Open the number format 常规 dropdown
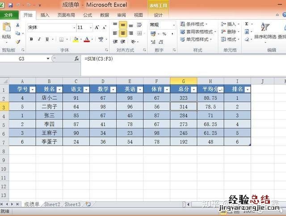[x=173, y=25]
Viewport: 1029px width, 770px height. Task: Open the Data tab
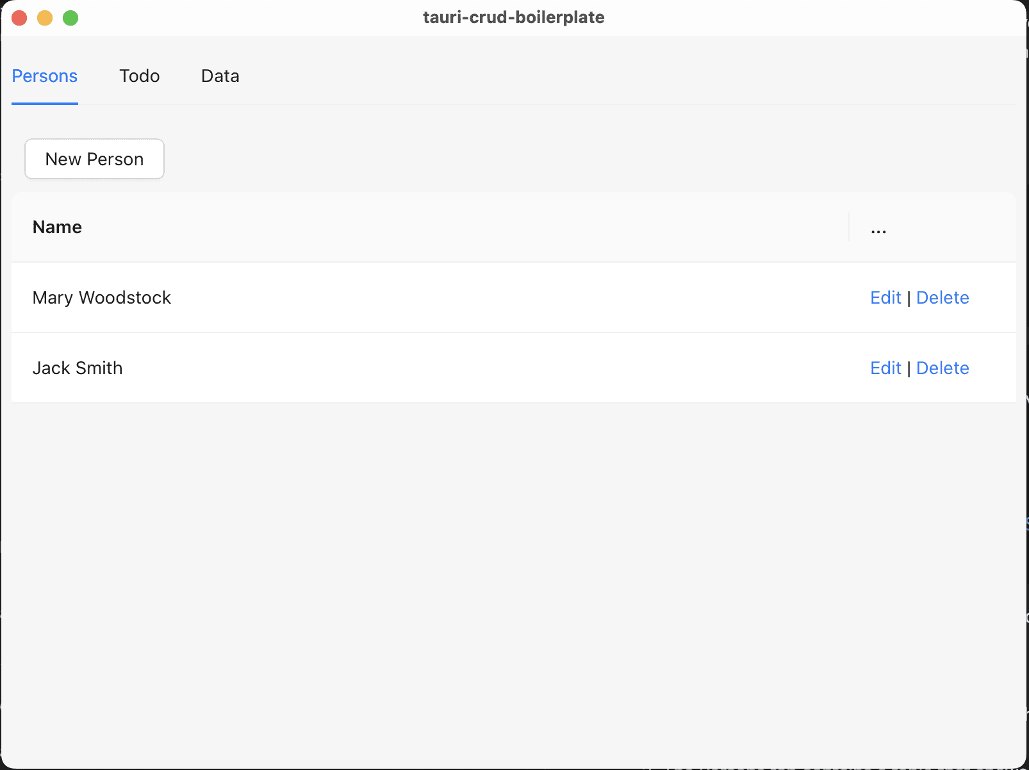[220, 76]
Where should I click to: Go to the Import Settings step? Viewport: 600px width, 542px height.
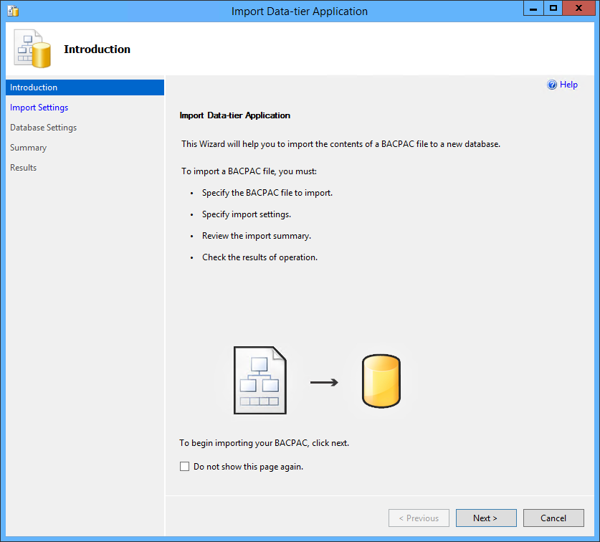click(39, 108)
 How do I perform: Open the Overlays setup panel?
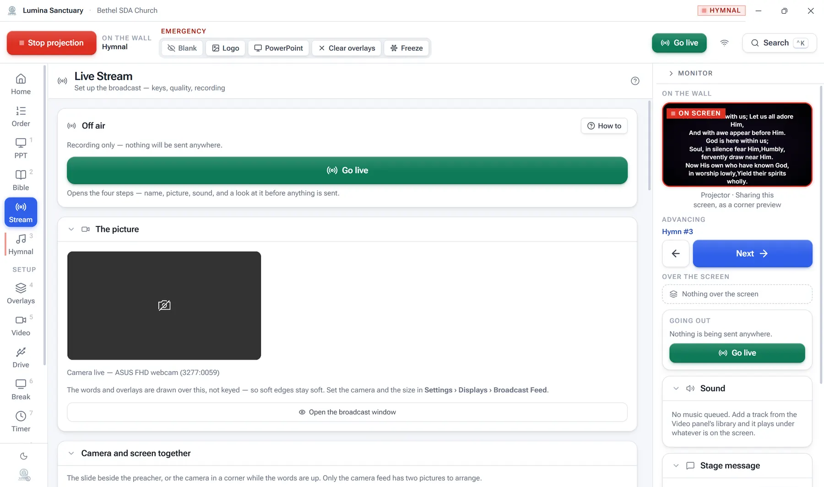coord(21,294)
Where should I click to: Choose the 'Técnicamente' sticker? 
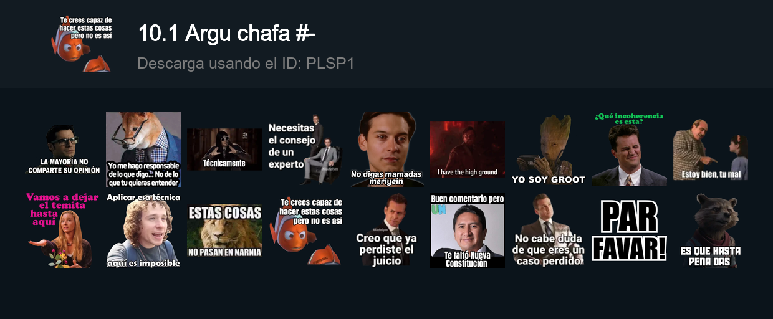click(224, 150)
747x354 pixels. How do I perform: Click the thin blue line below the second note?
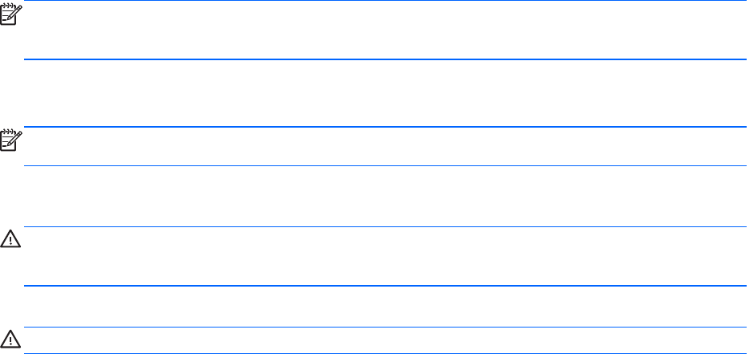click(x=385, y=165)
----
Exercise prompt: Copy each of the items above word for word, leaving out the pictures.

Exercise result:
Open the number format 常规 dropdown
[x=173, y=25]
Viewport: 1029px width, 770px height. Task: Open the Data tab
[220, 76]
Where should I click to: Go to the Import Settings step? Viewport: 600px width, 542px height.
click(39, 108)
 How do I perform: Open the Overlays setup panel?
coord(21,294)
Where should I click to: Choose the 'Técnicamente' sticker? 
click(224, 150)
747x354 pixels. How do I perform: Click the thin blue line below the second note?
click(x=385, y=165)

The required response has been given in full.